Computers store data as bits, so binary is the most direct representation. Humans often use hexadecimal because it is much shorter and maps cleanly to binary.
Four Bits Equal One Hex Digit
One hex digit represents exactly four bits:
| Binary | Hex |
|---|---|
| 0000 | 0 |
| 0001 | 1 |
| 0010 | 2 |
| 0011 | 3 |
| 0100 | 4 |
| 0101 | 5 |
| 1010 | A |
| 1111 | F |
This clean mapping is why hex is so common in programming.
Byte Example
The binary byte 01001000 can be split into two nibbles:
0100 1000
0100 is hex 4, and 1000 is hex 8, so the byte is 0x48. In decimal, that is 72. In ASCII, 72 is H.
Why Hex Is Easier to Read
A 32-bit value in binary is long:
11011110101011011011111011101111
The same value in hex is:
DEADBEEF
Hex preserves bit-level accuracy while reducing visual noise.
Where Hexadecimal Appears
Hex is used in many practical contexts:
- CSS colors:
#10B981 - Memory addresses:
0x7ffee3b8 - Byte dumps and packet captures.
- Unicode code points:
U+00E9 - Hashes and checksums.
- Binary file signatures.
Binary is still useful when you need to inspect individual flags, masks, or bit fields.
Converting Hex to Binary
Convert each hex digit to its 4-bit binary value:
A7 = 1010 0111
A is 1010; 7 is 0111. The result is 10100111.
Converting Binary to Hex
Group bits from right to left in groups of four. Add leading zeros if needed:
101101 = 0010 1101 = 2D
This is faster than converting through decimal.

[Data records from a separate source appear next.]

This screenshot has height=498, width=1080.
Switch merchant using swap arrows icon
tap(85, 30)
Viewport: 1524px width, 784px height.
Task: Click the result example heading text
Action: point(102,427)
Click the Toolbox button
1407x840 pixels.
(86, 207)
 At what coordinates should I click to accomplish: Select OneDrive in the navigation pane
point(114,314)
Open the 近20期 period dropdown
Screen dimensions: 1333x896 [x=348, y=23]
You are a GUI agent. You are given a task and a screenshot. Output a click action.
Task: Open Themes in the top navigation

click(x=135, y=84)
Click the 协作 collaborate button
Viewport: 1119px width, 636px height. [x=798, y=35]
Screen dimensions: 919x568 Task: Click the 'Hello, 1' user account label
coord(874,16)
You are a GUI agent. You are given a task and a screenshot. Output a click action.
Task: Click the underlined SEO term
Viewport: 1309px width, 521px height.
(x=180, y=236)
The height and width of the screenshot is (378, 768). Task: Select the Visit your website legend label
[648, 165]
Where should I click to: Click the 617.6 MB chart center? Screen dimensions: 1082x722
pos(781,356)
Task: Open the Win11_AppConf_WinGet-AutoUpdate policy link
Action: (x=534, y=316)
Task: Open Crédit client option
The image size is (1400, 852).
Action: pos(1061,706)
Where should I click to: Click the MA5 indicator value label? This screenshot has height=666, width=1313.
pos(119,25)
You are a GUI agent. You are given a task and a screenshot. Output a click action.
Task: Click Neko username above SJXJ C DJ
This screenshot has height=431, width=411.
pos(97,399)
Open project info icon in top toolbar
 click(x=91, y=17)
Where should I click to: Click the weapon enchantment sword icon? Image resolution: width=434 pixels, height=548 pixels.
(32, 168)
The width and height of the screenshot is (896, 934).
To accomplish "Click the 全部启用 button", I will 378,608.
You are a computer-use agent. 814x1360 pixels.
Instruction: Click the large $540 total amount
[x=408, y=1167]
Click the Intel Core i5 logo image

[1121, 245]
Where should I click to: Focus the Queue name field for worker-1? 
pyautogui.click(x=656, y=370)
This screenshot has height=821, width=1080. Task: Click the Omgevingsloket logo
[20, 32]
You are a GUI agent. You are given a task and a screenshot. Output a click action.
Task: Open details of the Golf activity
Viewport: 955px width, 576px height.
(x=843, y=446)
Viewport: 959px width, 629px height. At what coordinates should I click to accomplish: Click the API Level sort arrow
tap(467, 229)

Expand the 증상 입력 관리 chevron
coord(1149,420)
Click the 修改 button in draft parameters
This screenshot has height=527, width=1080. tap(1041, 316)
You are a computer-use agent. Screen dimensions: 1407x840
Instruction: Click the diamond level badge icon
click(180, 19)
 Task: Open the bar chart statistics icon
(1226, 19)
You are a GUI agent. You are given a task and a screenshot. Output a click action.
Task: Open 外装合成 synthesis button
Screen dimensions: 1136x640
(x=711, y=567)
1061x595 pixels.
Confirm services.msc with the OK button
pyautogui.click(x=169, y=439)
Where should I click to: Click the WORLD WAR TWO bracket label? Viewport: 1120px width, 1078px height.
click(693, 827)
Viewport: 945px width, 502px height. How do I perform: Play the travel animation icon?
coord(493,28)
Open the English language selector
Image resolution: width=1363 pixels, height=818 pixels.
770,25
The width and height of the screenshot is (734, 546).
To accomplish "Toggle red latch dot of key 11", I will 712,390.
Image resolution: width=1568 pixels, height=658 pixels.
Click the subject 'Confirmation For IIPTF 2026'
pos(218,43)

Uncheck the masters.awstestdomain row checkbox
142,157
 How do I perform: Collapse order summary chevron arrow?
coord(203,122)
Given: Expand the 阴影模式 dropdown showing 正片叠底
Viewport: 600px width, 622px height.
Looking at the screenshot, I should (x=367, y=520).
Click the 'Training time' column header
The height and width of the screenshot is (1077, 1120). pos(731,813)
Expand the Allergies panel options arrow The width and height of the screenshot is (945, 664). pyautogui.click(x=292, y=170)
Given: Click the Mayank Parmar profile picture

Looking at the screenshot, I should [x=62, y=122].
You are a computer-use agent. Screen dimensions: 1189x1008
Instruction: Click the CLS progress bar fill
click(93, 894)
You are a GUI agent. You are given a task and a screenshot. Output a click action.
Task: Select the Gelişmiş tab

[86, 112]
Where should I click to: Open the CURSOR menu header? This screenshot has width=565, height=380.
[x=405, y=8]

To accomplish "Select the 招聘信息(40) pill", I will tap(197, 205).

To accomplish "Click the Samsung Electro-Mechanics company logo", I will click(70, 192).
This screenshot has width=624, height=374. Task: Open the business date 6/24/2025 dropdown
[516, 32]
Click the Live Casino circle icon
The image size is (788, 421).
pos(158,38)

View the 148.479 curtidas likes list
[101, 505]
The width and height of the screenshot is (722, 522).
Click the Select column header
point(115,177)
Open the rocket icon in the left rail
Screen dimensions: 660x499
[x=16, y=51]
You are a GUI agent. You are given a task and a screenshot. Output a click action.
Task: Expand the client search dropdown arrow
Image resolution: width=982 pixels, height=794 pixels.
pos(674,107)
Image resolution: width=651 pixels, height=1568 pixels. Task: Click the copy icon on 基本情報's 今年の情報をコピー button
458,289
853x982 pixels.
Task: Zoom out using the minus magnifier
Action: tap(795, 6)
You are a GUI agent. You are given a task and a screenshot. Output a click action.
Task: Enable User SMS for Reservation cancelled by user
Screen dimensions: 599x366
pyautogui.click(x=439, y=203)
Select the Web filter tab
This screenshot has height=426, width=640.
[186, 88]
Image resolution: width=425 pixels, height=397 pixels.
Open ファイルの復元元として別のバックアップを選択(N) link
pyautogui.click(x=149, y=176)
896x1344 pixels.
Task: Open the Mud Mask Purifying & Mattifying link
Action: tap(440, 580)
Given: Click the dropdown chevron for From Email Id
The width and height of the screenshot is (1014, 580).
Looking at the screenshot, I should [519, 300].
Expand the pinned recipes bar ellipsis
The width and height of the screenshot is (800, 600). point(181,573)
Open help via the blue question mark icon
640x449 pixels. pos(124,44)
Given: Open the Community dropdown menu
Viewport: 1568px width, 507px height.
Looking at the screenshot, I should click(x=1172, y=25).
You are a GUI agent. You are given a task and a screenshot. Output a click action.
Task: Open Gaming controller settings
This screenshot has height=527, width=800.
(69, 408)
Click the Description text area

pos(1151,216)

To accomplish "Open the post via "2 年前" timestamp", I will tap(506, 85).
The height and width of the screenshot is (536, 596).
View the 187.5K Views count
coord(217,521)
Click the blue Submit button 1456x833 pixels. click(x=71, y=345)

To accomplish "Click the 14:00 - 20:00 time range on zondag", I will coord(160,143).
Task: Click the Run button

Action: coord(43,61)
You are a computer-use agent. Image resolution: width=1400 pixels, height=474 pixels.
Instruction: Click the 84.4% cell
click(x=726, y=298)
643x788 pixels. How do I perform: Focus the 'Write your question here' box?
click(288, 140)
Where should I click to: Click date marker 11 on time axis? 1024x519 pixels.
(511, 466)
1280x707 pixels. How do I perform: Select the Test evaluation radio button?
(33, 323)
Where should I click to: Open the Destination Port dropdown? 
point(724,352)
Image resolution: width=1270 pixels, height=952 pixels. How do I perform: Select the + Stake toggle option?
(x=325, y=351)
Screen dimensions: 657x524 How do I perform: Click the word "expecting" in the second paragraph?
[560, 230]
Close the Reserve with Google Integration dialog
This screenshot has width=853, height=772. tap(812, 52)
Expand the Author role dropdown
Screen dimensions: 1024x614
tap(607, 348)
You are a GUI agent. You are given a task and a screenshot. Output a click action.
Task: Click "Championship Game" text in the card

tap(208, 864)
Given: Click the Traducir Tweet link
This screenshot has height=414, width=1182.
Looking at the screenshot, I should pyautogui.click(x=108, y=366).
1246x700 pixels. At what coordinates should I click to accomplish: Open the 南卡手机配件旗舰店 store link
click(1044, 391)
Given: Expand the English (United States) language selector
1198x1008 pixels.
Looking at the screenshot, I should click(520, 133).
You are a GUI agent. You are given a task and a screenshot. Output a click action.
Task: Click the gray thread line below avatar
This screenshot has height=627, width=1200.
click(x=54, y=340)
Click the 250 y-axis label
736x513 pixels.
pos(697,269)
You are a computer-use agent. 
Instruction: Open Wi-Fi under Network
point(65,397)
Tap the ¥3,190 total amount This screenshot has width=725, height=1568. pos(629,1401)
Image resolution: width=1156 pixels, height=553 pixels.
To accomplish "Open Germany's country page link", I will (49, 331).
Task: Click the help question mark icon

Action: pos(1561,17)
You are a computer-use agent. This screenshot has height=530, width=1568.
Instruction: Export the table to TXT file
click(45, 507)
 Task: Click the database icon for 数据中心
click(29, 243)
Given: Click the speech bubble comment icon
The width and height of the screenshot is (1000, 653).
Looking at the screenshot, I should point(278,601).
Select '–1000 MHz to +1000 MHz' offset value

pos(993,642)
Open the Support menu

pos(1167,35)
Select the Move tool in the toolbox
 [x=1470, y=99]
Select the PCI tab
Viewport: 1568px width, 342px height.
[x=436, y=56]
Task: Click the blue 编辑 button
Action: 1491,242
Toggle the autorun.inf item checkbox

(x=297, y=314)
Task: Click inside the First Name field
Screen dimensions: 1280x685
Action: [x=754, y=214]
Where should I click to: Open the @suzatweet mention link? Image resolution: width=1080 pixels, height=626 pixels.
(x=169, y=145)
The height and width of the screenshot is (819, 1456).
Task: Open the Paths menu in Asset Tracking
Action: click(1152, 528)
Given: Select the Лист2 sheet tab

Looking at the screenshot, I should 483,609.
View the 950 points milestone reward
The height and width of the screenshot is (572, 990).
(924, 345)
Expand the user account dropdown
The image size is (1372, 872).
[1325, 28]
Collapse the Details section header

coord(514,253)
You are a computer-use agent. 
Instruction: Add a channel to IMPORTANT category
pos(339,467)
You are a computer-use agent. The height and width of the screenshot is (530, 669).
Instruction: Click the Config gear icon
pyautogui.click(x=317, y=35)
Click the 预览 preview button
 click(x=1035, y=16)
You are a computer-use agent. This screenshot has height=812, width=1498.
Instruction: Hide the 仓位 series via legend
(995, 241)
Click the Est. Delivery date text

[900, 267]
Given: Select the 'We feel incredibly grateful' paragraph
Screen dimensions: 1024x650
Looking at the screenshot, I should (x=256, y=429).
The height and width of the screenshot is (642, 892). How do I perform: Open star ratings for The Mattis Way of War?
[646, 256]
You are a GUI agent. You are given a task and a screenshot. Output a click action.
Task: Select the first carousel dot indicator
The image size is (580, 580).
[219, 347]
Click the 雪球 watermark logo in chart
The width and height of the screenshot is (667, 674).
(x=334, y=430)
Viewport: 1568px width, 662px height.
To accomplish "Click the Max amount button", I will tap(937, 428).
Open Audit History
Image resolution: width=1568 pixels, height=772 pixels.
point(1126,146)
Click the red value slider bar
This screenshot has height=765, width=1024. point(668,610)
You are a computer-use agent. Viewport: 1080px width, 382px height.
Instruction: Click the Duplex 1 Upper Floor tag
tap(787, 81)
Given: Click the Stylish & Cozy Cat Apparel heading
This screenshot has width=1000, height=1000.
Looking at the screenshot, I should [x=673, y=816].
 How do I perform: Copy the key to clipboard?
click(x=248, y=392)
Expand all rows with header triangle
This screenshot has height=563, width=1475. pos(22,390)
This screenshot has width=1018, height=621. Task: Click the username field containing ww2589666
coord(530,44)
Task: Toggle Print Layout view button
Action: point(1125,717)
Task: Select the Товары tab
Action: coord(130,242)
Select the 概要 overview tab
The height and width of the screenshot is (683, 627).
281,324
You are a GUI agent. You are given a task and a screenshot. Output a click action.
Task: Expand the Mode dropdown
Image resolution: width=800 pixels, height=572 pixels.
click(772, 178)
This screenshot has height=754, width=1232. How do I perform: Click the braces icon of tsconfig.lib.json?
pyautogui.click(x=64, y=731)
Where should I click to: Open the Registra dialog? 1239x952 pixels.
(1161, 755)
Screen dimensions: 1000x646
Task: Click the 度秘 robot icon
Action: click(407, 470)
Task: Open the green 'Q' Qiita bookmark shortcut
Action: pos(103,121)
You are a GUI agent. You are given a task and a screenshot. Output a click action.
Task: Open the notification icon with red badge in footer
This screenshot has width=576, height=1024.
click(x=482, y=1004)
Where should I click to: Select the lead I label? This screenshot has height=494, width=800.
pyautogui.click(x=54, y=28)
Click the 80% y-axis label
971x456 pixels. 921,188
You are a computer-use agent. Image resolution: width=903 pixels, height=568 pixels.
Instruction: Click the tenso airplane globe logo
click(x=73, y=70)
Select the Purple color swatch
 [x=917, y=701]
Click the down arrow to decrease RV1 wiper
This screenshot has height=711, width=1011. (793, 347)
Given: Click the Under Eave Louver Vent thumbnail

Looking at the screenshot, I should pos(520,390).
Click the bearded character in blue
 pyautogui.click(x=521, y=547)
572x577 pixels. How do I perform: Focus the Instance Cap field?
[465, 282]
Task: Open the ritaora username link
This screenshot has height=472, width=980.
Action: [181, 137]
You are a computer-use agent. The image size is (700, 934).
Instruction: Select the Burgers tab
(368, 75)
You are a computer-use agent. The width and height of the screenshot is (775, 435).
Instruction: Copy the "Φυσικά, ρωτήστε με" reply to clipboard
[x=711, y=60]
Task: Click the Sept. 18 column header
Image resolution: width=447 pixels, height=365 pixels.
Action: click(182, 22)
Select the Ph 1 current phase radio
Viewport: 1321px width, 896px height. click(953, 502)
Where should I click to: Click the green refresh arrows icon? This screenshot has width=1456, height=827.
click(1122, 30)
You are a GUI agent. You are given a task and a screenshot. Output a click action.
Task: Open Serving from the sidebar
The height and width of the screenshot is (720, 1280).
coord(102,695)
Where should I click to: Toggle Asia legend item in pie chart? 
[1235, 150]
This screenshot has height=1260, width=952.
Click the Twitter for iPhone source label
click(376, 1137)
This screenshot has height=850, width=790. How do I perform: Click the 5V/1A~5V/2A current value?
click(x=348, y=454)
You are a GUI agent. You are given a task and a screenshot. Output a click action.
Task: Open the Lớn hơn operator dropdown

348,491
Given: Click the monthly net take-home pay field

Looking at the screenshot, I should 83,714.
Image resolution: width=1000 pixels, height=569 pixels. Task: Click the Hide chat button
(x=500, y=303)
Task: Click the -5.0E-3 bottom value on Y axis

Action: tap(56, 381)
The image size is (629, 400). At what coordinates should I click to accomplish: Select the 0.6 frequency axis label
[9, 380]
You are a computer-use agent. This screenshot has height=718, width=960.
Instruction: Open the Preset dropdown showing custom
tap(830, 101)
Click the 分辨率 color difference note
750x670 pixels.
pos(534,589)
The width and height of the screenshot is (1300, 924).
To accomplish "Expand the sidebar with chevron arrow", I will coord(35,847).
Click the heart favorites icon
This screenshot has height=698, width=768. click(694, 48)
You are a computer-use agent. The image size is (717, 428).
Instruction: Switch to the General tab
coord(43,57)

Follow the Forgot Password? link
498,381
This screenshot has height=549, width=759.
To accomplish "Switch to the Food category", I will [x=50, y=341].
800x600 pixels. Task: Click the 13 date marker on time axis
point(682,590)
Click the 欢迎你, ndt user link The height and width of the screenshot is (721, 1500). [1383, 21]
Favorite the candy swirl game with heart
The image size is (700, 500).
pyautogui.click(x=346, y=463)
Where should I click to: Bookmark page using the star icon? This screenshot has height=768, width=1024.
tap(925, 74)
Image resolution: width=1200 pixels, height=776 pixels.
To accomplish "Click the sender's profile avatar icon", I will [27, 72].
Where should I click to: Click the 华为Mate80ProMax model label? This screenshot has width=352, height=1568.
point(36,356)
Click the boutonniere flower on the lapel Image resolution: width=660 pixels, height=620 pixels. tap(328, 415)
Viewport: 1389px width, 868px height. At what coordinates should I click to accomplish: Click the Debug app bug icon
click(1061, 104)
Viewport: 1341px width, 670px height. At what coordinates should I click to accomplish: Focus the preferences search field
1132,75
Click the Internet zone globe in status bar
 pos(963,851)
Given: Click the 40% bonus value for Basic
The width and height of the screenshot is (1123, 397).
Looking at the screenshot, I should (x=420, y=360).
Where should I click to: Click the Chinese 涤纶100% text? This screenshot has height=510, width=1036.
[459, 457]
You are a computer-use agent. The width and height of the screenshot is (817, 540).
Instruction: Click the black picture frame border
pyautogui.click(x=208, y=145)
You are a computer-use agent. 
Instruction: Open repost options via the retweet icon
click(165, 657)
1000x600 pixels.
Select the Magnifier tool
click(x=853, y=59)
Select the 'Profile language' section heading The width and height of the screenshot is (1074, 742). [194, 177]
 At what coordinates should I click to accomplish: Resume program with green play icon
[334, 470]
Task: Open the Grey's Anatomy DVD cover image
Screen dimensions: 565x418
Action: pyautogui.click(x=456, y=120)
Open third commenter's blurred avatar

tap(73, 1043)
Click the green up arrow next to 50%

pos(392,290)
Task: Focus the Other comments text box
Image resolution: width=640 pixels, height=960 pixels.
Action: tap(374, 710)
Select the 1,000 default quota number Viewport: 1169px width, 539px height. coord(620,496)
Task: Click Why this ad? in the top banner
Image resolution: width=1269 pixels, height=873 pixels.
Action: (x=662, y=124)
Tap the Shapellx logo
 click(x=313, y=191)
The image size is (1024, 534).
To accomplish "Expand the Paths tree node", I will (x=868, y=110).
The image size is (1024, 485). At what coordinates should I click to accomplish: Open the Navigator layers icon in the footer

Binary for Flags, Hex for Dumps
Binary is best when each bit has meaning. For example, a permission mask might use one bit for read, one for write, and one for execute.
Hex is best when reading many bytes. Packet dumps, file headers, and cryptographic hashes are too long to display comfortably in binary.
Frequently Asked Questions
Is hex closer to the computer than decimal?
Hex is not how the computer stores data internally; the computer stores bits. Hex is a human-friendly shorthand for those bits.
Why does hex use A to F?
Base 16 needs six symbols beyond 0 through 9. The letters A, B, C, D, E, and F represent decimal values 10 through 15.
Is a hex string smaller than binary?
As text, yes. One hex digit represents four binary digits, so hex notation is one quarter the length of binary notation.